GIVEN PASSAGE =>
----
Follow the instructions below to make a series of measurements and calculations. You may work with a partner but everyone must write down the measurements and perform the calculations on their own paper. Use a ruler or meterstick and the lab balance to make your measurements.

### Part 1: Measurements and Metric Conversion

1. Length of a Desk
1. Measure the length of a student desk or table in cm to the nearest 0.01 cm.
2. Convert the length in cm to m. Show your work including the conversion factor.
3. Convert the length in cm to mm. Show your work including the conversion factor.
4. Which of the units feels the most convenient to you? Why?
5. Would it make sense to convert your result to μm or nm? Why or why not?
2. Length of the Room
1. Measure the length of the room to the nearest 0.01 m using a meterstick. Do not count floor tiles and convert from ft to m.
2. Convert the length in m to cm. Show your work including the conversion factor.
3. Convert the length in m to km. Show your work including the conversion factor.
----
ENTRIES =>
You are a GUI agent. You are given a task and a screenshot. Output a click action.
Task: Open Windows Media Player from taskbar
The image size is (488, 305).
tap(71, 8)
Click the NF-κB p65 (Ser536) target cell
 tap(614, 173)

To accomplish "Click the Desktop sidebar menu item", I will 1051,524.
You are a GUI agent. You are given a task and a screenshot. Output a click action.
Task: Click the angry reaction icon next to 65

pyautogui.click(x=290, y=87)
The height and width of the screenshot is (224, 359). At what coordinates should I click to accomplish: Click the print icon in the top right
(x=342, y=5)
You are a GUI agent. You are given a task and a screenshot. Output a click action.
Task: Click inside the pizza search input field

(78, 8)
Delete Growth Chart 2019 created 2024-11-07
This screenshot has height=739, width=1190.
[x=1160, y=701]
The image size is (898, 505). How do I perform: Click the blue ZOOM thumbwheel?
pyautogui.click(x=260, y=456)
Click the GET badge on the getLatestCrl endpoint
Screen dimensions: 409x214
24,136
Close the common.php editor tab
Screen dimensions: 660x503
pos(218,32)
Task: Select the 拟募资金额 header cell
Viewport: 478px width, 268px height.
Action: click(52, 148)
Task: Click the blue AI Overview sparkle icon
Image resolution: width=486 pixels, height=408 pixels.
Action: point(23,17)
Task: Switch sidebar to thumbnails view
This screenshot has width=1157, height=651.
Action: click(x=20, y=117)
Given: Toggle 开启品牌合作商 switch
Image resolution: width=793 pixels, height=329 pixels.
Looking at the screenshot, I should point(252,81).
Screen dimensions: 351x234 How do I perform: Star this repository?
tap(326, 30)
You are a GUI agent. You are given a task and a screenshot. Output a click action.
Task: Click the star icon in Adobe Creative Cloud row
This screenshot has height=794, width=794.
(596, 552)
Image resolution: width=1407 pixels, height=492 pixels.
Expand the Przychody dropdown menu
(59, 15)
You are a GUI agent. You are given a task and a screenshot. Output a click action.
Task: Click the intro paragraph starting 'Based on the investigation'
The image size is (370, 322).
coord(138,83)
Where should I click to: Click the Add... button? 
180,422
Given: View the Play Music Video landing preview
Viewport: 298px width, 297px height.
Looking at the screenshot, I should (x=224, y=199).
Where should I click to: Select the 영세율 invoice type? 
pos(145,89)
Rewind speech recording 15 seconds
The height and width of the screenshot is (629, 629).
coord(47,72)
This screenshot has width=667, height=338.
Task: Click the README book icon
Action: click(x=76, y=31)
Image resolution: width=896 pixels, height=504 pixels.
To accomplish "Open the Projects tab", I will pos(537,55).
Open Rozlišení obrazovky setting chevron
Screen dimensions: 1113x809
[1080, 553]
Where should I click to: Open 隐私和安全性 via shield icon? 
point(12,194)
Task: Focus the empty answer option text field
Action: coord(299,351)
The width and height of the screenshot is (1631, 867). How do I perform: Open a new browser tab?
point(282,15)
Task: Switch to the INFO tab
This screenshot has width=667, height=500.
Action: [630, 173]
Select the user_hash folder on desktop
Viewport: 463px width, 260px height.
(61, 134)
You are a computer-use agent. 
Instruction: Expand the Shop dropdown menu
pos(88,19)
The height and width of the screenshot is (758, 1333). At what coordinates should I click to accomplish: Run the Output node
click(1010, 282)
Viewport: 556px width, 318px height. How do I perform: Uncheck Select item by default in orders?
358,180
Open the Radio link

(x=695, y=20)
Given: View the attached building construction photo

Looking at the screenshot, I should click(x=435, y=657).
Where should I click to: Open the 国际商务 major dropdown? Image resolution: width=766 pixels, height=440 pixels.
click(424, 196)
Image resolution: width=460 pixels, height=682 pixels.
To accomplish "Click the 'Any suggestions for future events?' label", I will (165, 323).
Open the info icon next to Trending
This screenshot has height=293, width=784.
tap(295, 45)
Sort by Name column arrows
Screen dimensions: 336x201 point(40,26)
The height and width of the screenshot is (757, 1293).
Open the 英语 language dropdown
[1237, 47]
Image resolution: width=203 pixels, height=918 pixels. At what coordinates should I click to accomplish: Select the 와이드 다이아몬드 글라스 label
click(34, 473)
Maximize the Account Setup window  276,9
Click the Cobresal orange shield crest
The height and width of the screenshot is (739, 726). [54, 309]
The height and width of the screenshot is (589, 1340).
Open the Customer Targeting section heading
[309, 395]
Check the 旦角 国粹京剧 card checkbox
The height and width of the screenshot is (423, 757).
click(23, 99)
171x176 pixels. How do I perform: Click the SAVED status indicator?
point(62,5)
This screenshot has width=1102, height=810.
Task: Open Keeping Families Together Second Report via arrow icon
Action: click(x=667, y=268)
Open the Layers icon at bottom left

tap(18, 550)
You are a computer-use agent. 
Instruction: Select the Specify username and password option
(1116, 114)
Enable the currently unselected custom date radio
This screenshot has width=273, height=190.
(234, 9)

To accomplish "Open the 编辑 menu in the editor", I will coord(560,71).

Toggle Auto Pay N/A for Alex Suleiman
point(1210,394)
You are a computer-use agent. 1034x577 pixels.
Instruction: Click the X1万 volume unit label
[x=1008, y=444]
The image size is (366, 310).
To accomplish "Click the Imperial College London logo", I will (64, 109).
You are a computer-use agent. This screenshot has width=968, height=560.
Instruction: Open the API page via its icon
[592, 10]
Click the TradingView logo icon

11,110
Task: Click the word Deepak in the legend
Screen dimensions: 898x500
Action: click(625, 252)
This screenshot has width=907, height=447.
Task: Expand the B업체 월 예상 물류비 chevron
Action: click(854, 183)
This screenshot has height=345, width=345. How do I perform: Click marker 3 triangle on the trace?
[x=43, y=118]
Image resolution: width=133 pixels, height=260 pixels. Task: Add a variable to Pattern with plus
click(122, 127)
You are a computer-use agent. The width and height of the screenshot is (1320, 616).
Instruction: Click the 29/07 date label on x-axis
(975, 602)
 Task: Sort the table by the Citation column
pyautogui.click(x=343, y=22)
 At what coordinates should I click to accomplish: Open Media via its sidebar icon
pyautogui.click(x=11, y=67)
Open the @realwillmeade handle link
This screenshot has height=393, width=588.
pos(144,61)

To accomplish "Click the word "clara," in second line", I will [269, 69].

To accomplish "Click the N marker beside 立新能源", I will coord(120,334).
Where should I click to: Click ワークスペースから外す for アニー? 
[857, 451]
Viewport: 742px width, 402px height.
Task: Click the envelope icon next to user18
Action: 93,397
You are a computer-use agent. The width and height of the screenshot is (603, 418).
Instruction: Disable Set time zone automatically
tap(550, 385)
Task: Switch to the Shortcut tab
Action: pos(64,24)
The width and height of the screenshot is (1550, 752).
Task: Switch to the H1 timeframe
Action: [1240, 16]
----
WRITTEN INSTRUCTION =>
Answer these questions about the measurement instructions:
1. To what precision should the desk length be measured?
2. What tool is named for measuring the length of the room?
3. What should students not do when measuring the room?
You won't need the data.

ANSWER TO THIS EXERCISE =>
1. To the nearest 0.01 cm.
2. A meterstick.
3. They should not count floor tiles and convert from ft to m.